From the line containing "Where should I click to: Switch" down to the line containing "Given: Tap back arrow beside 信息填写", copy out the entries below exactly, both lines included, and nothing else; pictures do not belong in the copy.

━━━ Material supplied

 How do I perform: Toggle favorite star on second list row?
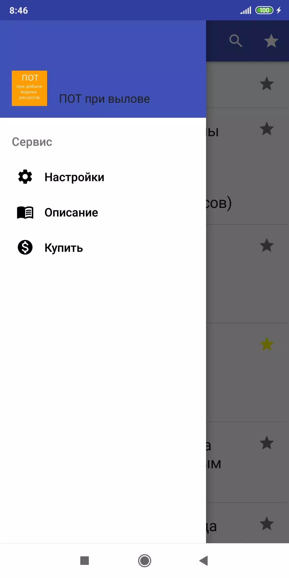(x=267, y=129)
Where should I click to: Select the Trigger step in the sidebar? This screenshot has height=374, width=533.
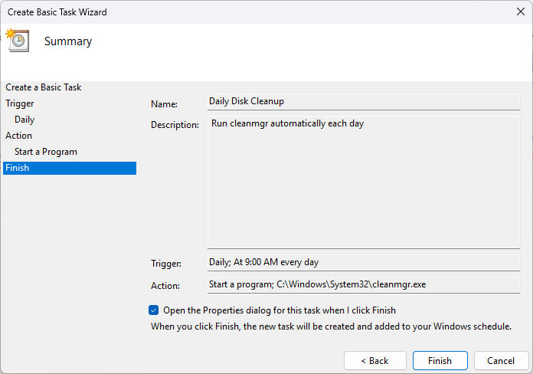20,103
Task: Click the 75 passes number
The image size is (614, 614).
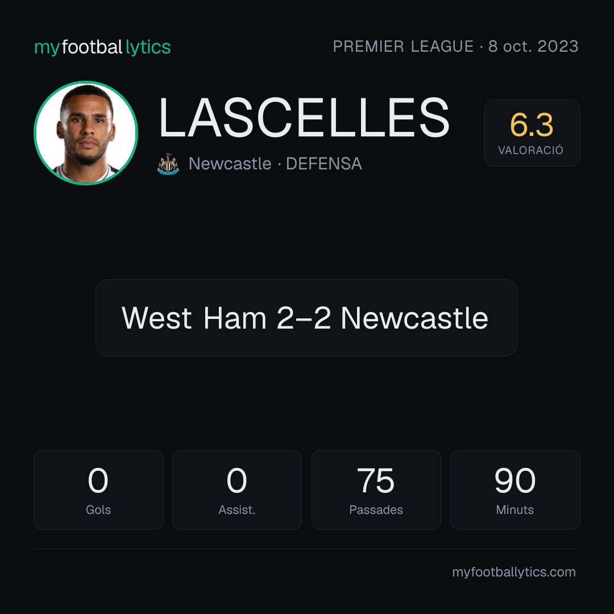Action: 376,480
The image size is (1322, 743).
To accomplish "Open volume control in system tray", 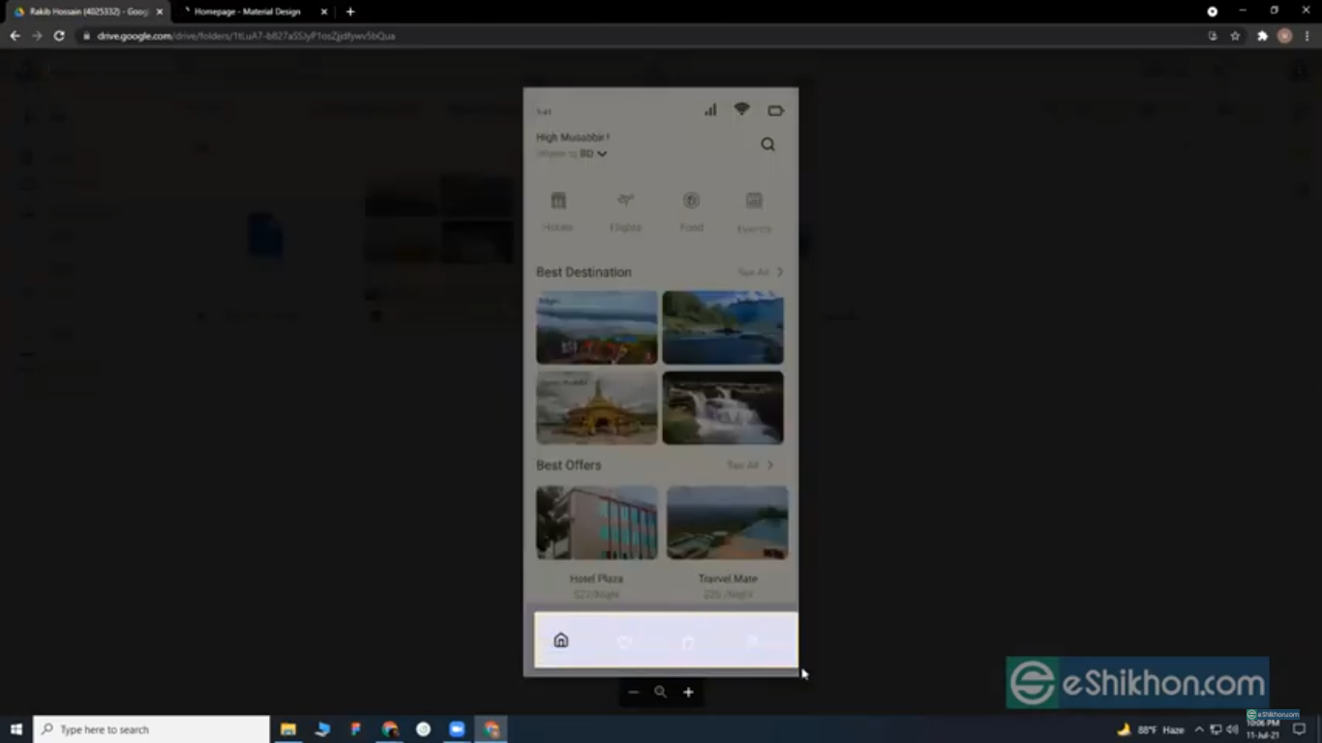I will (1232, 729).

━━━━━━
━━━ Material supplied

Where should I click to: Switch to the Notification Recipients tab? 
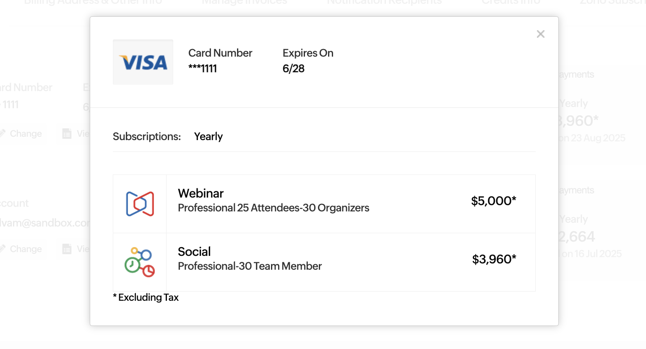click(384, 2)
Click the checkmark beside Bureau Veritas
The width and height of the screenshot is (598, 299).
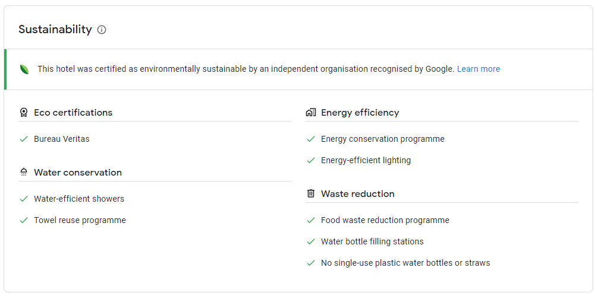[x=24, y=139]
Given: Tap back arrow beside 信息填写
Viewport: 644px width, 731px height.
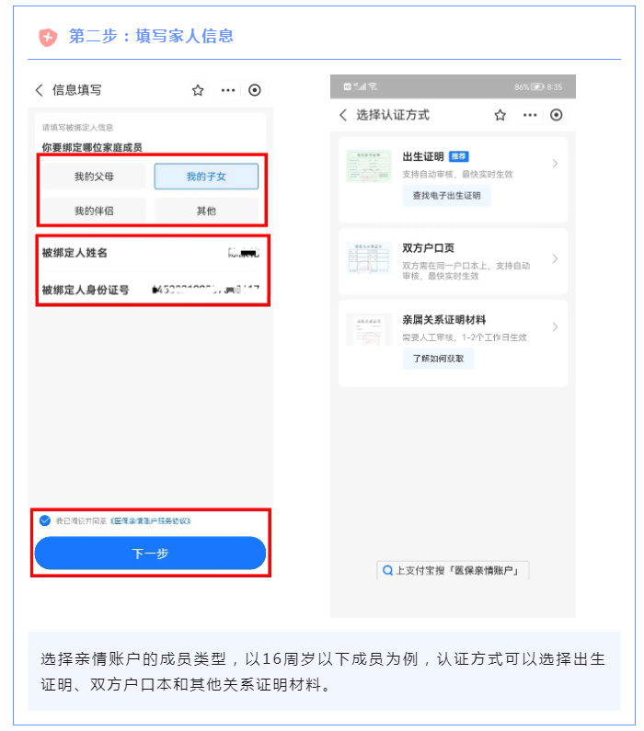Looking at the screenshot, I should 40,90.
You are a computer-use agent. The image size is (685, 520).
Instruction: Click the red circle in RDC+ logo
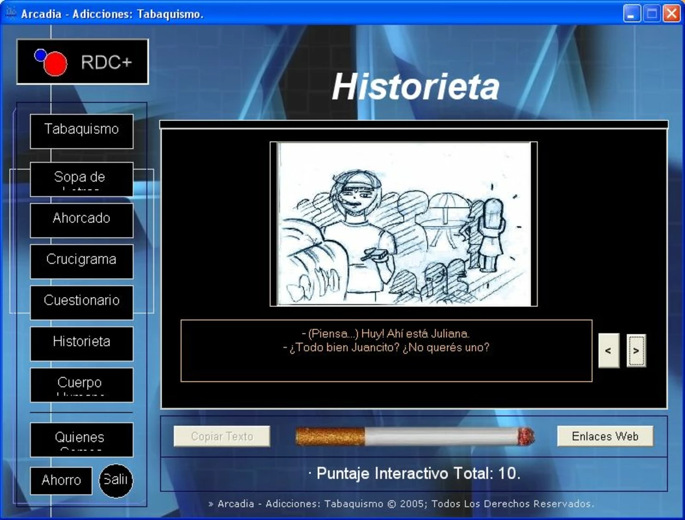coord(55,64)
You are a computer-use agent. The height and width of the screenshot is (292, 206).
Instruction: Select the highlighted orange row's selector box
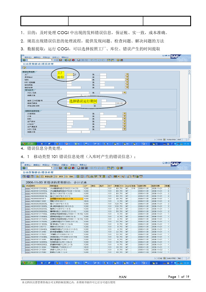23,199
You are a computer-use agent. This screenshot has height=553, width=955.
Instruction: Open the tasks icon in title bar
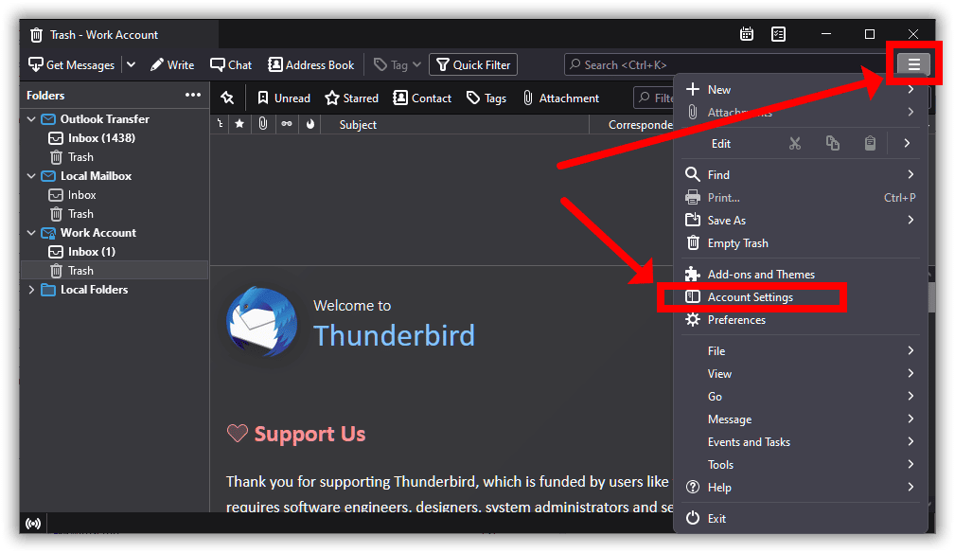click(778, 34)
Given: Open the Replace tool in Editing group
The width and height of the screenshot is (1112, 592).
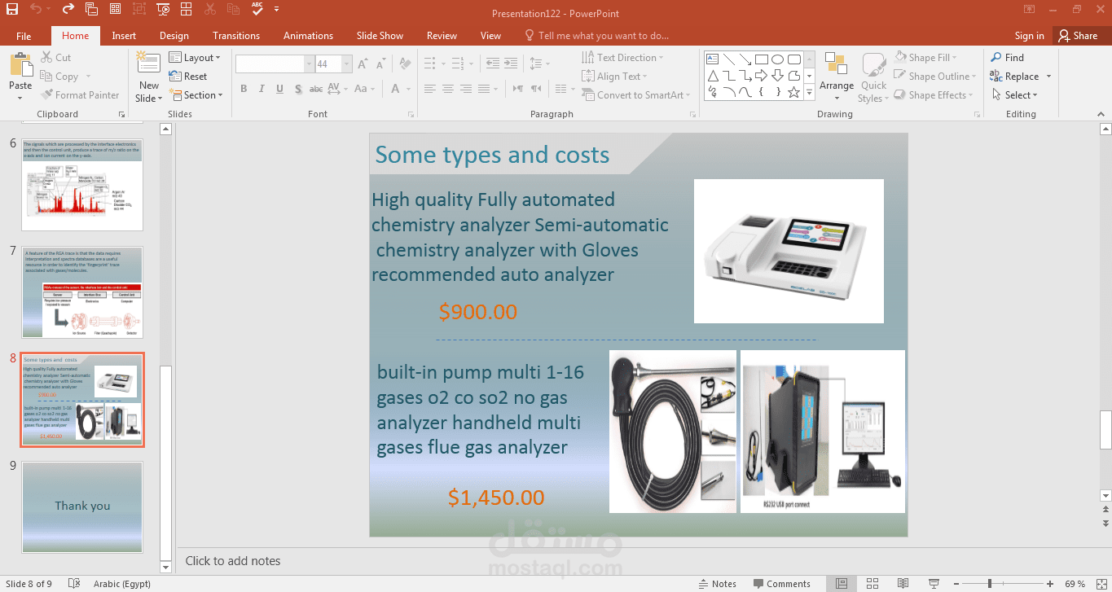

━━━━━━
━━━ Material supplied

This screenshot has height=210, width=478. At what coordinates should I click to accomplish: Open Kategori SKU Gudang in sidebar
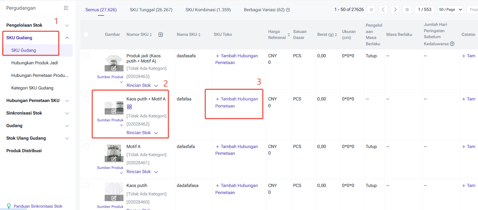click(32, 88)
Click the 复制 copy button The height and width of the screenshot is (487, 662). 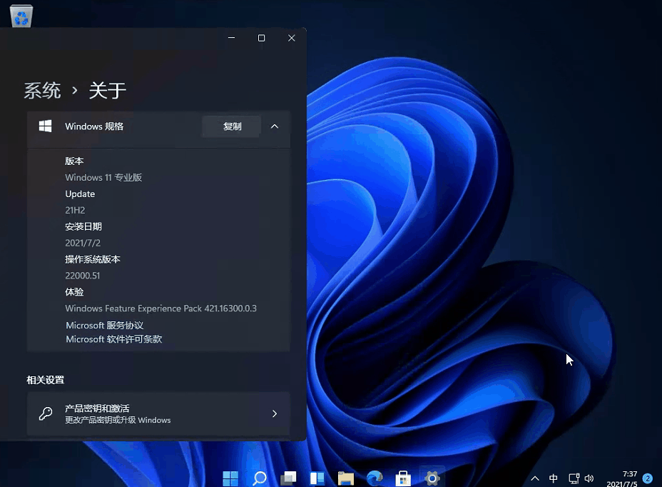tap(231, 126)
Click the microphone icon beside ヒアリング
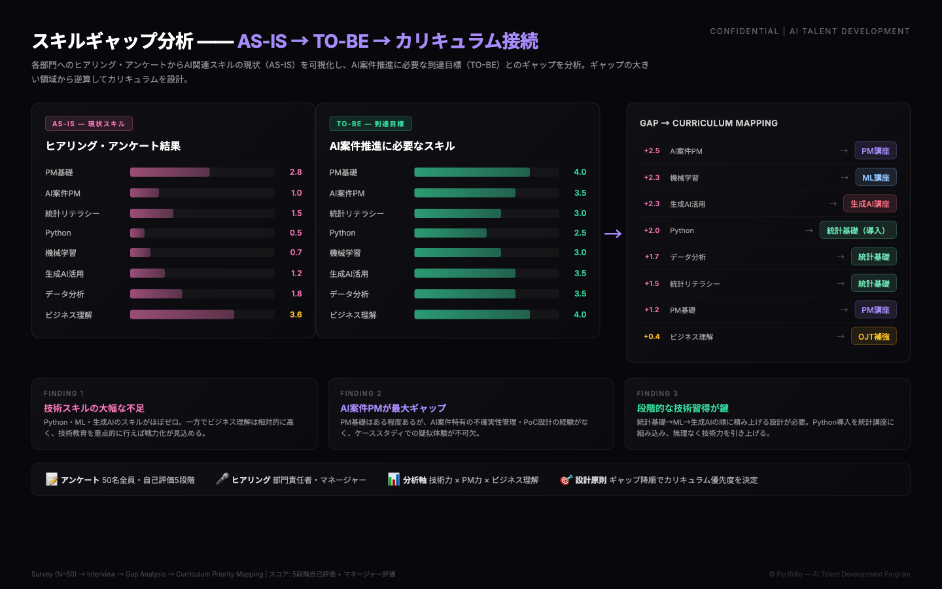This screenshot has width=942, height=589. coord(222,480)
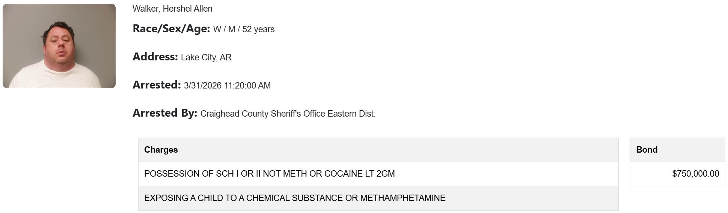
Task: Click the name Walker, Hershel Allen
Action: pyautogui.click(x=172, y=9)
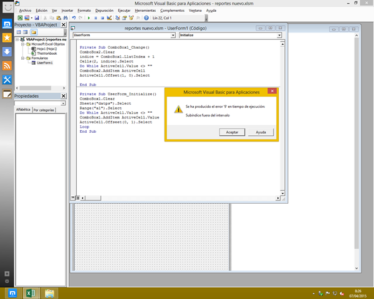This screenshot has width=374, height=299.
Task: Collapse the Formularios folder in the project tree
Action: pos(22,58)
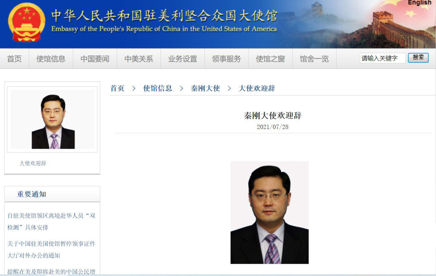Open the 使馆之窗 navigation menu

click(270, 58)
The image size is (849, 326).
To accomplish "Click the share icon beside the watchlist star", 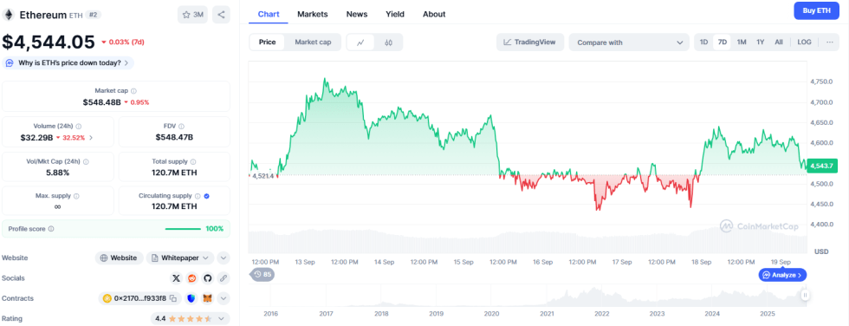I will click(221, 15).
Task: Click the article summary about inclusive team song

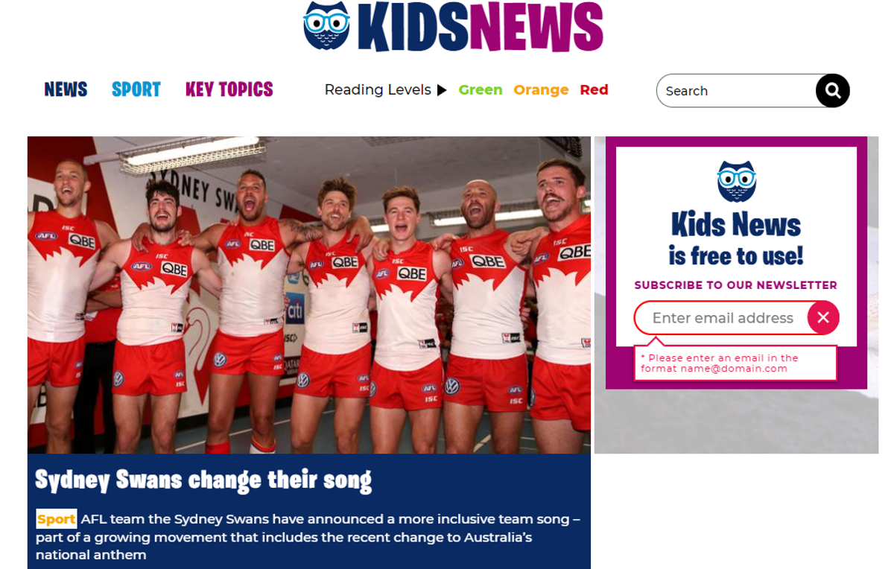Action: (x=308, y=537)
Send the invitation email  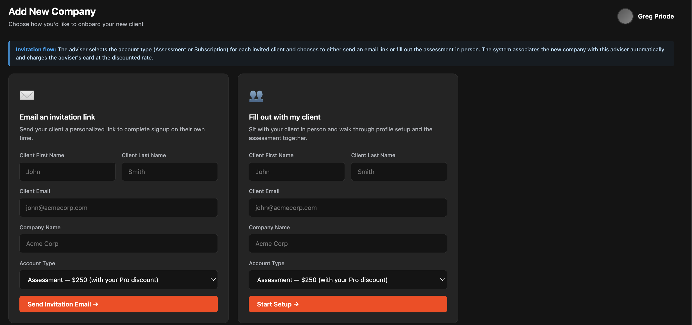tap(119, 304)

━━━━━━

Solution to this exercise
Where should I click to: Switch to the Notification Recipients tab? 
click(384, 2)
Click the checkmark beside Bureau Veritas
The width and height of the screenshot is (598, 299).
[x=24, y=139]
Given: Tap back arrow beside 信息填写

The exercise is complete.